The rank order of incidence of cancer by site in Japan is colon, lung, stomach, breast, and prostate from first to fifth, and the rank order of death is lung, colon, stomach, pancreas, and liver, in that order. The authors have estimated the COI of these cancers, excluding pancreatic cancer [32, 35, 36]. Among these cancers, stomach and liver cancers have already shown a decrease in COI and are expected to decrease further in the future. Lung and colorectal cancers have shown an increasing trend to date, but are expected to decrease in the future. Breast and prostate cancers are expected to continue to increase. Colorectal and lung cancers show similar trends, and moreover, the same is true for the future, as lower mortality costs will lead to lower overall COI. In the near future, the importance of the societal burden of site-specific cancers may be reversed.

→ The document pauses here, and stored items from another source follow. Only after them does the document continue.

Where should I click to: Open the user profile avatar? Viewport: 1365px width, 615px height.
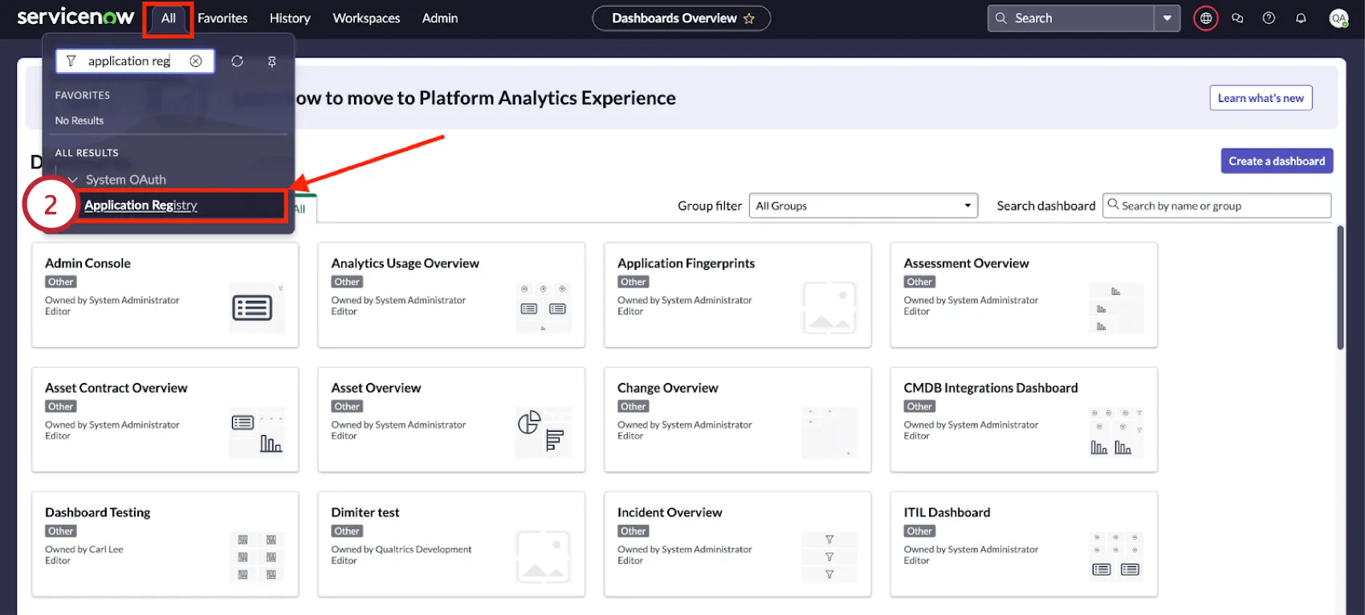1339,18
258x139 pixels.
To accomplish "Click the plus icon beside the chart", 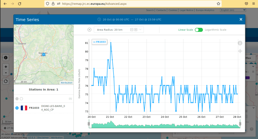I will tap(240, 51).
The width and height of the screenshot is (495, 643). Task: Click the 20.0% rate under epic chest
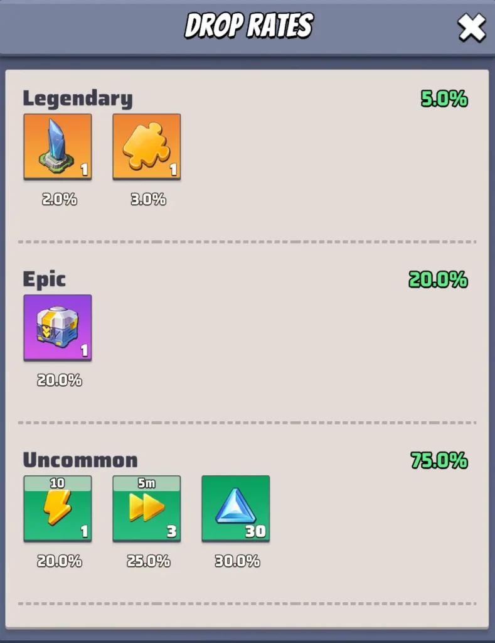[60, 380]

This study has several limitations. First, our regression curves should be interpreted with caution. Our projections were based on data collected over a relatively short period, during which the healthcare system in Japan experienced major restructuring (e.g., introduction of a case-mix reimbursement system and functional differentiation between acute and non-acute beds). However, to create estimates for the relatively near future, projections based on past trends were considered more appropriate than estimates based on models that involved difficulties in determining transition probabilities. Second, with regard to future projections, wage levels were fixed to those in 2020. This reflects the extremely low rate of wage growth in Japan in recent years, but may be an underestimate. Third, the use of the COI method obscures whose costs were being estimated. However, there were many stakeholders involved in medical care, and from the perspective of each stakeholder, such as patients, medical institutions, governments, and taxpayers, it was conceivable that various changes in disease could alter the costs for each stakeholder in a different direction. Rather, comprehensive cost estimation from the standpoint of social cost would contribute to the prioritization of policies for the disease.

Conclusion

The number of deaths and incidence from colorectal cancer has been and will continue to rise due to the aging of society. However, the social cost of colorectal cancer is expected to peak by approximately 2023 and subsequently decline. In addition, the fatality rate of colorectal cancer is expected to decrease in the future due to an increase in the percentage of patients detected at an early stage by an increase in screening and the development of medical technologies, such as endoscopic surgery and chemotherapy.